[What you need to do]
Could you show each line of the records that contains the word "legend"?

[Collected data]
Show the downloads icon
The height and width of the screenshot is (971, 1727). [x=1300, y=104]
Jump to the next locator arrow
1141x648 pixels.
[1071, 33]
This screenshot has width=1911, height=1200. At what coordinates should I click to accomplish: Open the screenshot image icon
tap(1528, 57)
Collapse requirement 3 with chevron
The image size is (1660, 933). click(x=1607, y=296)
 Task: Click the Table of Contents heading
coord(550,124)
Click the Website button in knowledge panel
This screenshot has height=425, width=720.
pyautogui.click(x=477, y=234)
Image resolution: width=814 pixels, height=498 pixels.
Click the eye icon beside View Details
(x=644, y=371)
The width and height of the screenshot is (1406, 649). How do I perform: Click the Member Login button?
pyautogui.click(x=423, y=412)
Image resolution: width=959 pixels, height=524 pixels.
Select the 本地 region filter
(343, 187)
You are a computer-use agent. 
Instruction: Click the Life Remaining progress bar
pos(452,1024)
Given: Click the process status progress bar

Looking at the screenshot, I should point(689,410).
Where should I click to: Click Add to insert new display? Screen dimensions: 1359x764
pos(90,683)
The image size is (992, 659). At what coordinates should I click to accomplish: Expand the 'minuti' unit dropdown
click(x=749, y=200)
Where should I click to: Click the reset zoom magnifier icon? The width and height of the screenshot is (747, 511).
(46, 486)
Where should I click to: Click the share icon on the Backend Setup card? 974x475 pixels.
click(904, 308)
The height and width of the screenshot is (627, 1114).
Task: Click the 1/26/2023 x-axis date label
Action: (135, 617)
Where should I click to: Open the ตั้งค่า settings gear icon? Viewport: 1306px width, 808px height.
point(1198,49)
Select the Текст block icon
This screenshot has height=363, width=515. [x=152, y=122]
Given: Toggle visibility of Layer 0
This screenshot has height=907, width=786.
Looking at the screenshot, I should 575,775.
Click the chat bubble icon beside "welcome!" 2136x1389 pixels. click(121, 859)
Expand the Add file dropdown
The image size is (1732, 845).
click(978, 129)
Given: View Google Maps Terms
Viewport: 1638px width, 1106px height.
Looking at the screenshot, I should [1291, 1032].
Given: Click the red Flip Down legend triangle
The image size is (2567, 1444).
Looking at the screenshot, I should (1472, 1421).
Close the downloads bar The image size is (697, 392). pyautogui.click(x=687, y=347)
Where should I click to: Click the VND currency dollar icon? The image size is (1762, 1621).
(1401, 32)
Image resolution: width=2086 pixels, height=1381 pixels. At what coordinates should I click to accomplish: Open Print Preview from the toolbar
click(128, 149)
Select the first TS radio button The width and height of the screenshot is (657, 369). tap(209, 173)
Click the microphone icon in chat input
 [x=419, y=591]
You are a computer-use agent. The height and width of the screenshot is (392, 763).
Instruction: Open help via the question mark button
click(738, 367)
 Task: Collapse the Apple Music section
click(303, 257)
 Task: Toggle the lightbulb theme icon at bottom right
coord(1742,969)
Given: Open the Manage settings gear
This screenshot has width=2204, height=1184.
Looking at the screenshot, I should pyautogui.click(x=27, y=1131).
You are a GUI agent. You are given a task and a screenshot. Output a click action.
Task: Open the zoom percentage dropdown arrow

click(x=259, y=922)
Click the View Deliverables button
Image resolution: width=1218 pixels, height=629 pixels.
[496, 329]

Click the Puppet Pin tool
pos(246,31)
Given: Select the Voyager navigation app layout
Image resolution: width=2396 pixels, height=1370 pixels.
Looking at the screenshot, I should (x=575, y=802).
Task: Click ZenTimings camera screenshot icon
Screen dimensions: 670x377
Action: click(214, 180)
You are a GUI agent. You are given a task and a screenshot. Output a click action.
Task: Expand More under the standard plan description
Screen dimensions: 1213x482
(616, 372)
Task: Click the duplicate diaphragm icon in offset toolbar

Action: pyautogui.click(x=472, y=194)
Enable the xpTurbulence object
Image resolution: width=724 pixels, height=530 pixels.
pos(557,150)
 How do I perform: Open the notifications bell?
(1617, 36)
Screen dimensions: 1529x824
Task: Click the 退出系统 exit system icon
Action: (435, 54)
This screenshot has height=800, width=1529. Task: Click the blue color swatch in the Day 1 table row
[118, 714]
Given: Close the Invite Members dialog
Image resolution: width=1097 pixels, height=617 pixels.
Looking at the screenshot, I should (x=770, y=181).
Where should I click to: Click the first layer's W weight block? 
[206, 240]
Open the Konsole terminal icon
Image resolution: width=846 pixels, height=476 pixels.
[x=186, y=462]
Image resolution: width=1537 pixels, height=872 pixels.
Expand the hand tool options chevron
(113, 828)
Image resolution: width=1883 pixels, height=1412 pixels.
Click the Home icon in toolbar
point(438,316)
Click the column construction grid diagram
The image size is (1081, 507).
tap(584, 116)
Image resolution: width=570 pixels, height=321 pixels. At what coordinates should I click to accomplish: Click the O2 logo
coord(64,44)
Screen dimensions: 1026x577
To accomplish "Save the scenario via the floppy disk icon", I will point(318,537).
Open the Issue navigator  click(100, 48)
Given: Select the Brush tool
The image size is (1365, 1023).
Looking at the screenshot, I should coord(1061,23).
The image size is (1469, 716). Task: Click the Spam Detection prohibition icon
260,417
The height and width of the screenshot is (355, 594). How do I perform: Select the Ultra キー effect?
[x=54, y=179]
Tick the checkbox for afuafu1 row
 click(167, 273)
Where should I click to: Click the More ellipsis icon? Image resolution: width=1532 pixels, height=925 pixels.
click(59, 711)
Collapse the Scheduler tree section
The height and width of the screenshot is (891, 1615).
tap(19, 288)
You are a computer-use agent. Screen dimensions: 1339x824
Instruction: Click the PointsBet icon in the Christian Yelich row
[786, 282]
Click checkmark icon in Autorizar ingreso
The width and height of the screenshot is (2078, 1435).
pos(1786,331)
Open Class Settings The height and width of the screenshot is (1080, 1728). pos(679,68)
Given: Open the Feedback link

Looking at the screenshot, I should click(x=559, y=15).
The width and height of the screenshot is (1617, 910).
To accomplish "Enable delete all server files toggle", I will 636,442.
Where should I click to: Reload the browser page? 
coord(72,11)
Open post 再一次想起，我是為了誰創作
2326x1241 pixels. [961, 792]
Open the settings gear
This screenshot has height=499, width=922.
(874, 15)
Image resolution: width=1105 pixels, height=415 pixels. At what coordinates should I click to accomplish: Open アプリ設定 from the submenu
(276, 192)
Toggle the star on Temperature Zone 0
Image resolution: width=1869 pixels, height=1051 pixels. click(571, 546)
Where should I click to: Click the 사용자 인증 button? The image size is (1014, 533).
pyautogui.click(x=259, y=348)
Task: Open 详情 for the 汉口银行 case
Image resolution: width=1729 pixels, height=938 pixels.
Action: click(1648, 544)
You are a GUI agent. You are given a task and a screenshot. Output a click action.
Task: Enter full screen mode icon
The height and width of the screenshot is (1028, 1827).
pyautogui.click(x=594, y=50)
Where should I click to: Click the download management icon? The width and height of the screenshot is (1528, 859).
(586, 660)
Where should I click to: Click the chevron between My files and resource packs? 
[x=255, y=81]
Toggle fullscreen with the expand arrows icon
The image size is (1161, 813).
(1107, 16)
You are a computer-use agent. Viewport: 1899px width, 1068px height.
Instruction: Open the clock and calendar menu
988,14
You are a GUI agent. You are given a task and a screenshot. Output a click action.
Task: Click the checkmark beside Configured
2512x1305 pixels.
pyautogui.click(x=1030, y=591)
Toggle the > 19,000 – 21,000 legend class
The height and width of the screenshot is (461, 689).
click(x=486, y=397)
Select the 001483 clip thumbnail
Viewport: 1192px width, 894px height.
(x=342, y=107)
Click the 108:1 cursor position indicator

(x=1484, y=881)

[Task output]
Given: Click the red Flip Down legend triangle
Toggle the > 19,000 – 21,000 legend class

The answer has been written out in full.